Basic equipment for the self-taught
When you start to learn a foreign language, you should not only have time available, but also some basic equipment. To start with, you need the following at the very least:
· A textbook with exercises, ideally with the answers at the back. This is practically indispensable for those teaching themselves.
· Textbook recordings for mastering correct pronunciation.
Other important aids include:
· Simple texts in the foreign language with which you can start reading.
· A large foreign language/English language dictionary. Such dictionaries contain more than thirty or forty thousand words and they also provide collocations for some entries. They help you to understand basic phrasemes, grasp word inflections and deduce word classes.
When you are buying a large dictionary you should at least quickly check through it. Bookbinders occasionally make mistakes with such large numbers of pages. Some users have found out after a year that while entries under K appear twice in their dictionary, half the P pages are missing.
Adding to your equipment
At later stages in your study a monolingual dictionary will prove very useful, i.e. the kind that explains the meanings of words using simple expressions and examples in target-language sentences. To mention just one of each of the famous English, German and French monolingual dictionaries, there is the Pocket Oxford Dictionary, Duden and Petit Robert.
Advanced language users also need at least one phraseological dictionary and they appreciate the assistance of a thesaurus. The Longman Language Activator is a dictionary of this kind, compiled in a modern and very well thought-out manner.
For the Romance languages it is a good idea to have a reference book in which basic verb conjugations are given in table format (Guide de conjugaison).
If you enjoy studying and you want to get to know your language in greater depth, over time you will build up a large collection of recordings, magazines and books in your foreign language.

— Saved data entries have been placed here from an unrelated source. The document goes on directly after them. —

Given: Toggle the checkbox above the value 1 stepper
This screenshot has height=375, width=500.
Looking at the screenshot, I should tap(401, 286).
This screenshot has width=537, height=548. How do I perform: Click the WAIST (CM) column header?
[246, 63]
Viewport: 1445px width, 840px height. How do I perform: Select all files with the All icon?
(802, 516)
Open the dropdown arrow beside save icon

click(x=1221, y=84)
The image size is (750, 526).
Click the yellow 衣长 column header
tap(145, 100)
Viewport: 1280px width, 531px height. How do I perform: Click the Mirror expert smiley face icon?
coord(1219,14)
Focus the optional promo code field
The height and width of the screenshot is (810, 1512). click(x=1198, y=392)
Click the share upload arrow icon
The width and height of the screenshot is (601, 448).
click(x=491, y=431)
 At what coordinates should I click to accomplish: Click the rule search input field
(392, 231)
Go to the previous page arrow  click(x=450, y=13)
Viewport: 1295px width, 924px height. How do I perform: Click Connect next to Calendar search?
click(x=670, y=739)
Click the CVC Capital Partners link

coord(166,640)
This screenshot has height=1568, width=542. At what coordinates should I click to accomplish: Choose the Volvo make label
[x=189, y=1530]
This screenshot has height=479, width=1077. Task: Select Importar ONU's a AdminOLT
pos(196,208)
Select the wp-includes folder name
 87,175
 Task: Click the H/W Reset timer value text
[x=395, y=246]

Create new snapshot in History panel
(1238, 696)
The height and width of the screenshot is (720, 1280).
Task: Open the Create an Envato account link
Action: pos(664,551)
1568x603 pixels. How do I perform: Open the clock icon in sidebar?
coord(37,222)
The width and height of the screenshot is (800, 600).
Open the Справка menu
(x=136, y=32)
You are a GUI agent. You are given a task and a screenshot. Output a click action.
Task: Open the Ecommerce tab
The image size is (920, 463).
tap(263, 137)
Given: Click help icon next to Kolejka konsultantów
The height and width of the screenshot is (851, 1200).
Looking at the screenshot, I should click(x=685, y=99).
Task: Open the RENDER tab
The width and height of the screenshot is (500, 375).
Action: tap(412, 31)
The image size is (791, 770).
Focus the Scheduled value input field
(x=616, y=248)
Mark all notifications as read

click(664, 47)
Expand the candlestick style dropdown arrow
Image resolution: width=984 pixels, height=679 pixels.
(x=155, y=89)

Those who have access to a computer will find out more about its multipurpose uses later in a special chapter.
The goldmine of reading
An invaluable component of any teach-yourself schedule is regular, indeed daily, reading in your foreign language. This fulfils multiple important functions, many of which have already been discussed. Here is a more complete listing:
1. Reading out loud teaches you to speak and to use correct expressions automatically. It enables you to better remember and absorb what you have read.
2. When you read you are constantly repeating the most important core vocabulary.
3. You subconsciously take in the grammatical rules governing the language in question and painlessly absorb them.
4. You also passively learn how individual words are written. Those who read a lot can see if they have written a word correctly or not as they write, because they already have a mental image of it.
5. You learn phrasemes in your foreign language.
When should I start reading in my foreign language?
It's a good idea to start reading straight away in your first few days of study. Don't delay! Make a start as soon as you have learnt the basics of pronunciation. Otherwise there is the danger you will fall prey to the unfortunate habit that many students have of putting off regular reading for a week, a month, a year or even five years. He who hesitates to read never reads.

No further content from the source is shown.